**Instructions to follow:** Every line of the data below is to be written out again exactly.

((

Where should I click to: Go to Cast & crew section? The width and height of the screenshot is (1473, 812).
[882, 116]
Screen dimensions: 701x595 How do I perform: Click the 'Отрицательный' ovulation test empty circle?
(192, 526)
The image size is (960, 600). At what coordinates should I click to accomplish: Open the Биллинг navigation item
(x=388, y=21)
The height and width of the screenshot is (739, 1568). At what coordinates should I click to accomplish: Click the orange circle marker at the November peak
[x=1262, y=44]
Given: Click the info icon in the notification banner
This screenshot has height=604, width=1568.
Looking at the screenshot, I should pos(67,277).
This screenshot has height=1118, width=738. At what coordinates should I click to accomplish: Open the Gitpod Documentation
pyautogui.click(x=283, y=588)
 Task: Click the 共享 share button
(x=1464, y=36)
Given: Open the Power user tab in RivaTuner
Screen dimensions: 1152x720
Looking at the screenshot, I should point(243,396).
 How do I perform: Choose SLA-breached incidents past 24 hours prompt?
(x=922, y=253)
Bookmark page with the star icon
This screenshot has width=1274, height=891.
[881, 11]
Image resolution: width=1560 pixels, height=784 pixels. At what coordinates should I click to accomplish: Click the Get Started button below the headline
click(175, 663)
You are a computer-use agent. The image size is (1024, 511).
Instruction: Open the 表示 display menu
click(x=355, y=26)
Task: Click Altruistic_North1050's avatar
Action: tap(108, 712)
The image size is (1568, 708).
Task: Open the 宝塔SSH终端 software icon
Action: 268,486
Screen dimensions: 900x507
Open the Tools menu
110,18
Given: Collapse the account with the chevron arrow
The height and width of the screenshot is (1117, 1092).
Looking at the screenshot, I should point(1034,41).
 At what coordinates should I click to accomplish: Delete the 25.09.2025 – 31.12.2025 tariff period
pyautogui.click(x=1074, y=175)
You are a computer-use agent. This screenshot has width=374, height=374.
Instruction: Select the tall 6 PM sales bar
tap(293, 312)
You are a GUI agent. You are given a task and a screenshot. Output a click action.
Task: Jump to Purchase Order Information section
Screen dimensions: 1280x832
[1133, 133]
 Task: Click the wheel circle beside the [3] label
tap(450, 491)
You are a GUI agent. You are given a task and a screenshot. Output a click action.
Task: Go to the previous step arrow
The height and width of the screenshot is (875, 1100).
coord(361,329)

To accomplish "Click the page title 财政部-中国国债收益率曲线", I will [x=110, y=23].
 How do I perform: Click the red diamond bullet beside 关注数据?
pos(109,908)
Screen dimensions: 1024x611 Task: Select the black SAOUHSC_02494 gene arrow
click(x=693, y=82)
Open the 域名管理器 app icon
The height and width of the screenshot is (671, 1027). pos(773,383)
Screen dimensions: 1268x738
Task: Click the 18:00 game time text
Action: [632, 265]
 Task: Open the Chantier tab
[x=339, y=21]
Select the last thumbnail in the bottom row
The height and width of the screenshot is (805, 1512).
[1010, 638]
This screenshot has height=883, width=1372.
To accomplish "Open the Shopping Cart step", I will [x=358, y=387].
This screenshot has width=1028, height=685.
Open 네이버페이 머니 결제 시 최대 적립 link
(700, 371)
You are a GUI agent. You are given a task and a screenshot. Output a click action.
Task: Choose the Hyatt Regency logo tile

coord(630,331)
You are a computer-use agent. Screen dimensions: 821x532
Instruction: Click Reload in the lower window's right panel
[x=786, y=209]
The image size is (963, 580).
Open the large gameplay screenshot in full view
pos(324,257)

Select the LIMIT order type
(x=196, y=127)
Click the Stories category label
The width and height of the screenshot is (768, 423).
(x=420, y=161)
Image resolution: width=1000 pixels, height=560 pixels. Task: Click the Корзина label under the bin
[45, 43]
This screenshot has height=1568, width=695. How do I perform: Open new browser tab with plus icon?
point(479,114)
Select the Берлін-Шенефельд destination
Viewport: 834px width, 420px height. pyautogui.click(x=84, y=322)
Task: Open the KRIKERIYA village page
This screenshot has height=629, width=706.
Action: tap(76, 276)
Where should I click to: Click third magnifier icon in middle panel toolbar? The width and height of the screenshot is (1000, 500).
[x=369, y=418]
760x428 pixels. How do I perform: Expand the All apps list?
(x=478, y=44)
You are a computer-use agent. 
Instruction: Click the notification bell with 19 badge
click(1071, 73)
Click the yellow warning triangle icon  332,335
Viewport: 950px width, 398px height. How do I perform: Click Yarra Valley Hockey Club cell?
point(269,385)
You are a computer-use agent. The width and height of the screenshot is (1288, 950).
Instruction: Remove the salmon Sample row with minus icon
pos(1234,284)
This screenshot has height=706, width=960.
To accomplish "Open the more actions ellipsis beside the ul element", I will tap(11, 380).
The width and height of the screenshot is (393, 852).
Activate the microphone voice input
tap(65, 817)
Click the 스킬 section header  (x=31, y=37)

))

**Result of the task:**
Where should I click to: Go to Cast & crew section? The width and height of the screenshot is (1473, 812).
[882, 116]
Screen dimensions: 701x595 How do I perform: Click the 'Отрицательный' ovulation test empty circle?
(192, 526)
The image size is (960, 600). At what coordinates should I click to accomplish: Open the Биллинг navigation item
(x=388, y=21)
The height and width of the screenshot is (739, 1568). At what coordinates should I click to accomplish: Click the orange circle marker at the November peak
[x=1262, y=44]
Given: Click the info icon in the notification banner
This screenshot has height=604, width=1568.
Looking at the screenshot, I should pos(67,277).
This screenshot has height=1118, width=738. At what coordinates should I click to accomplish: Open the Gitpod Documentation
pyautogui.click(x=283, y=588)
 Task: Click the 共享 share button
(x=1464, y=36)
Given: Open the Power user tab in RivaTuner
Screen dimensions: 1152x720
Looking at the screenshot, I should point(243,396).
 How do I perform: Choose SLA-breached incidents past 24 hours prompt?
(x=922, y=253)
Bookmark page with the star icon
This screenshot has width=1274, height=891.
[881, 11]
Image resolution: width=1560 pixels, height=784 pixels. At what coordinates should I click to accomplish: Click the Get Started button below the headline
click(175, 663)
You are a computer-use agent. The image size is (1024, 511).
Instruction: Open the 表示 display menu
click(x=355, y=26)
Task: Click Altruistic_North1050's avatar
Action: tap(108, 712)
The image size is (1568, 708).
Task: Open the 宝塔SSH终端 software icon
Action: 268,486
Screen dimensions: 900x507
Open the Tools menu
110,18
Given: Collapse the account with the chevron arrow
The height and width of the screenshot is (1117, 1092).
Looking at the screenshot, I should point(1034,41).
 At what coordinates should I click to accomplish: Delete the 25.09.2025 – 31.12.2025 tariff period
pyautogui.click(x=1074, y=175)
You are a computer-use agent. This screenshot has width=374, height=374.
Instruction: Select the tall 6 PM sales bar
tap(293, 312)
You are a GUI agent. You are given a task and a screenshot. Output a click action.
Task: Jump to Purchase Order Information section
Screen dimensions: 1280x832
[1133, 133]
 Task: Click the wheel circle beside the [3] label
tap(450, 491)
You are a GUI agent. You are given a task and a screenshot. Output a click action.
Task: Go to the previous step arrow
The height and width of the screenshot is (875, 1100).
coord(361,329)

To accomplish "Click the page title 财政部-中国国债收益率曲线", I will [x=110, y=23].
 How do I perform: Click the red diamond bullet beside 关注数据?
pos(109,908)
Screen dimensions: 1024x611 Task: Select the black SAOUHSC_02494 gene arrow
click(x=693, y=82)
Open the 域名管理器 app icon
The height and width of the screenshot is (671, 1027). pos(773,383)
Screen dimensions: 1268x738
Task: Click the 18:00 game time text
Action: [632, 265]
 Task: Open the Chantier tab
[x=339, y=21]
Select the last thumbnail in the bottom row
The height and width of the screenshot is (805, 1512).
[1010, 638]
This screenshot has height=883, width=1372.
To accomplish "Open the Shopping Cart step", I will [x=358, y=387].
This screenshot has width=1028, height=685.
Open 네이버페이 머니 결제 시 최대 적립 link
(700, 371)
You are a GUI agent. You are given a task and a screenshot. Output a click action.
Task: Choose the Hyatt Regency logo tile

coord(630,331)
You are a computer-use agent. Screen dimensions: 821x532
Instruction: Click Reload in the lower window's right panel
[x=786, y=209]
The image size is (963, 580).
Open the large gameplay screenshot in full view
pos(324,257)

Select the LIMIT order type
(x=196, y=127)
Click the Stories category label
The width and height of the screenshot is (768, 423).
(x=420, y=161)
Image resolution: width=1000 pixels, height=560 pixels. Task: Click the Корзина label under the bin
[45, 43]
This screenshot has height=1568, width=695. How do I perform: Open new browser tab with plus icon?
point(479,114)
Select the Берлін-Шенефельд destination
Viewport: 834px width, 420px height. pyautogui.click(x=84, y=322)
Task: Open the KRIKERIYA village page
This screenshot has height=629, width=706.
Action: tap(76, 276)
Where should I click to: Click third magnifier icon in middle panel toolbar? The width and height of the screenshot is (1000, 500).
[x=369, y=418]
760x428 pixels. How do I perform: Expand the All apps list?
(x=478, y=44)
You are a computer-use agent. 
Instruction: Click the notification bell with 19 badge
click(1071, 73)
Click the yellow warning triangle icon  332,335
Viewport: 950px width, 398px height. How do I perform: Click Yarra Valley Hockey Club cell?
point(269,385)
You are a computer-use agent. The width and height of the screenshot is (1288, 950).
Instruction: Remove the salmon Sample row with minus icon
pos(1234,284)
This screenshot has height=706, width=960.
To accomplish "Open the more actions ellipsis beside the ul element", I will tap(11, 380).
The width and height of the screenshot is (393, 852).
Activate the microphone voice input
tap(65, 817)
Click the 스킬 section header  (x=31, y=37)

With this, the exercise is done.